#### [STATED GOAL]
Put the records into a Markdown table with the columns Row and Line, starting at the line containing "You are a computer-use agent. 868x488 pixels." and ending at the last line of the records. Give each line its own row, leave out blank lines, and number the rows in order.

== == ==

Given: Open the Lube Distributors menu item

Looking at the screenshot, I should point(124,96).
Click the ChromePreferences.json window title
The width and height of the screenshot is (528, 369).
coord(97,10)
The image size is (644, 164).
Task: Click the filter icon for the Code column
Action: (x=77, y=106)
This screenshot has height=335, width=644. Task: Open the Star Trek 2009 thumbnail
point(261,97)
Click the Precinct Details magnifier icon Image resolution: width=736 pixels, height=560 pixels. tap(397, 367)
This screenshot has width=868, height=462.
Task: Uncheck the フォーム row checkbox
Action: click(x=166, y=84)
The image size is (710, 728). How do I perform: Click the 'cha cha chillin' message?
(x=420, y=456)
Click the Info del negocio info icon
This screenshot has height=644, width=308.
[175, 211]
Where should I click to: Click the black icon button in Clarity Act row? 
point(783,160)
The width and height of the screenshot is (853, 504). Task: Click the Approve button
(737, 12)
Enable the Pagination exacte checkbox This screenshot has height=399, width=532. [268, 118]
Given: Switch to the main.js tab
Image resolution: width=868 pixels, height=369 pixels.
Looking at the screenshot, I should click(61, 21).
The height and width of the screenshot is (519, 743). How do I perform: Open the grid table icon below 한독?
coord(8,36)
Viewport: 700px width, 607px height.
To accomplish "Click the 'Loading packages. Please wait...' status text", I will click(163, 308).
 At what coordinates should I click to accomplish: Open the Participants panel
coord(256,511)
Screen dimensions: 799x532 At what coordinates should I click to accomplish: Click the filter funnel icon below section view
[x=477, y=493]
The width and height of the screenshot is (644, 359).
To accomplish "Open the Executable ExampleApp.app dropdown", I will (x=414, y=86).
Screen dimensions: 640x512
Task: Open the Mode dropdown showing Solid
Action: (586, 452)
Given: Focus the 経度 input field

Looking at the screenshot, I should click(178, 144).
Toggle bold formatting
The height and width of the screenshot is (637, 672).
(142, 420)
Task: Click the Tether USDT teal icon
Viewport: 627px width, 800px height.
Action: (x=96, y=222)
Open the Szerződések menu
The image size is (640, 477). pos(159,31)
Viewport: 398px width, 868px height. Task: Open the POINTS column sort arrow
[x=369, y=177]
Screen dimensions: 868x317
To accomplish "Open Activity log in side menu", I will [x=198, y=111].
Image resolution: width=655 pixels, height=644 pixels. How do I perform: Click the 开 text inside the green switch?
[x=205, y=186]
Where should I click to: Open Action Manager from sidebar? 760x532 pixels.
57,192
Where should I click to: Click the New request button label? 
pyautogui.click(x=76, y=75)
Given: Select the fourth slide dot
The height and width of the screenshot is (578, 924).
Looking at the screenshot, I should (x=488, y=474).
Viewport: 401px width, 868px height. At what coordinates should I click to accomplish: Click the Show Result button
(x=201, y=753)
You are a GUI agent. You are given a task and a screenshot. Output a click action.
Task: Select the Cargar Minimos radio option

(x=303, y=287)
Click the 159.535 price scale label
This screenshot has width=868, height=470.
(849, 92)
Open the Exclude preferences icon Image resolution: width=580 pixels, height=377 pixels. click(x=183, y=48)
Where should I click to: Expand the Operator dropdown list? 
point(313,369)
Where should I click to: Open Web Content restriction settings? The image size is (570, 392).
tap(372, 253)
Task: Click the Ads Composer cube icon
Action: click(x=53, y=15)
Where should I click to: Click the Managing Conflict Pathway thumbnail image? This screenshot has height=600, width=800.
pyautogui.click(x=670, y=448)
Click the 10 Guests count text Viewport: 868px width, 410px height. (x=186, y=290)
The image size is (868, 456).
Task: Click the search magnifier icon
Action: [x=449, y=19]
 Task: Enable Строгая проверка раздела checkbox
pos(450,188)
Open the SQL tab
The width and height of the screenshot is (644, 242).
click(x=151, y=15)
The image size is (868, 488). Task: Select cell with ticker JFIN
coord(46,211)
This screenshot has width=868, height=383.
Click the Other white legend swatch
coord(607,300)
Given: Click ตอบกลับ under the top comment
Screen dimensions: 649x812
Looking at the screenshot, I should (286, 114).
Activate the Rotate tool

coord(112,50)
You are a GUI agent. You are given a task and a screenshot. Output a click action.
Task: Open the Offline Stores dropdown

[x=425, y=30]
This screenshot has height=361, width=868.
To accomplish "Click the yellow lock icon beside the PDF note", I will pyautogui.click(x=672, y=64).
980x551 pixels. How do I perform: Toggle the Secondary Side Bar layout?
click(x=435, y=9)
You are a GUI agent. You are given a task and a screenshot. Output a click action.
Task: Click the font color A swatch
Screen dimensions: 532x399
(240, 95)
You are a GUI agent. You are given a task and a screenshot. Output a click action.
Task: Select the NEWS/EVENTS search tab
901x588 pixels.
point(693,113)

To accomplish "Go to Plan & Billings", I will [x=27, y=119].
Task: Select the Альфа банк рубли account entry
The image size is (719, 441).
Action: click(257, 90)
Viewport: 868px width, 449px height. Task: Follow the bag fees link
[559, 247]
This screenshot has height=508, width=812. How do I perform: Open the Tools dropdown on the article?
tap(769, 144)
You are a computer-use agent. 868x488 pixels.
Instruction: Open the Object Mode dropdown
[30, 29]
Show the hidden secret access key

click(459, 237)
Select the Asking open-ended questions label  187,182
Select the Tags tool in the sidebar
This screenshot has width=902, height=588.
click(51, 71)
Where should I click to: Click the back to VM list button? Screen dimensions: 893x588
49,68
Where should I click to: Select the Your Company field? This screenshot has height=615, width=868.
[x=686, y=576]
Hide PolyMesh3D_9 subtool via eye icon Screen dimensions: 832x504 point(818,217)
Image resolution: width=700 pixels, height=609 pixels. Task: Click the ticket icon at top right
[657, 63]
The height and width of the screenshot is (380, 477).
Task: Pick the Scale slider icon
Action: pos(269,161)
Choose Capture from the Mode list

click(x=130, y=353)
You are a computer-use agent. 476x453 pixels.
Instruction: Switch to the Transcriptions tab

== == ==

#### [REPLY TO THE EXERCISE]
| Row | Line |
|---|---|
| 1 | You are a computer-use agent. 868x488 pixels. |
| 2 | Instruction: Open the Object Mode dropdown |
| 3 | [30, 29] |
| 4 | Show the hidden secret access key |
| 5 | click(459, 237) |
| 6 | Select the Asking open-ended questions label  187,182 |
| 7 | Select the Tags tool in the sidebar |
| 8 | This screenshot has width=902, height=588. |
| 9 | click(51, 71) |
| 10 | Where should I click to: Click the back to VM list button? Screen dimensions: 893x588 |
| 11 | 49,68 |
| 12 | Where should I click to: Select the Your Company field? This screenshot has height=615, width=868. |
| 13 | [x=686, y=576] |
| 14 | Hide PolyMesh3D_9 subtool via eye icon Screen dimensions: 832x504 point(818,217) |
| 15 | Image resolution: width=700 pixels, height=609 pixels. Task: Click the ticket icon at top right |
| 16 | [657, 63] |
| 17 | The height and width of the screenshot is (380, 477). |
| 18 | Task: Pick the Scale slider icon |
| 19 | Action: pos(269,161) |
| 20 | Choose Capture from the Mode list |
| 21 | click(x=130, y=353) |
| 22 | You are a computer-use agent. 476x453 pixels. |
| 23 | Instruction: Switch to the Transcriptions tab |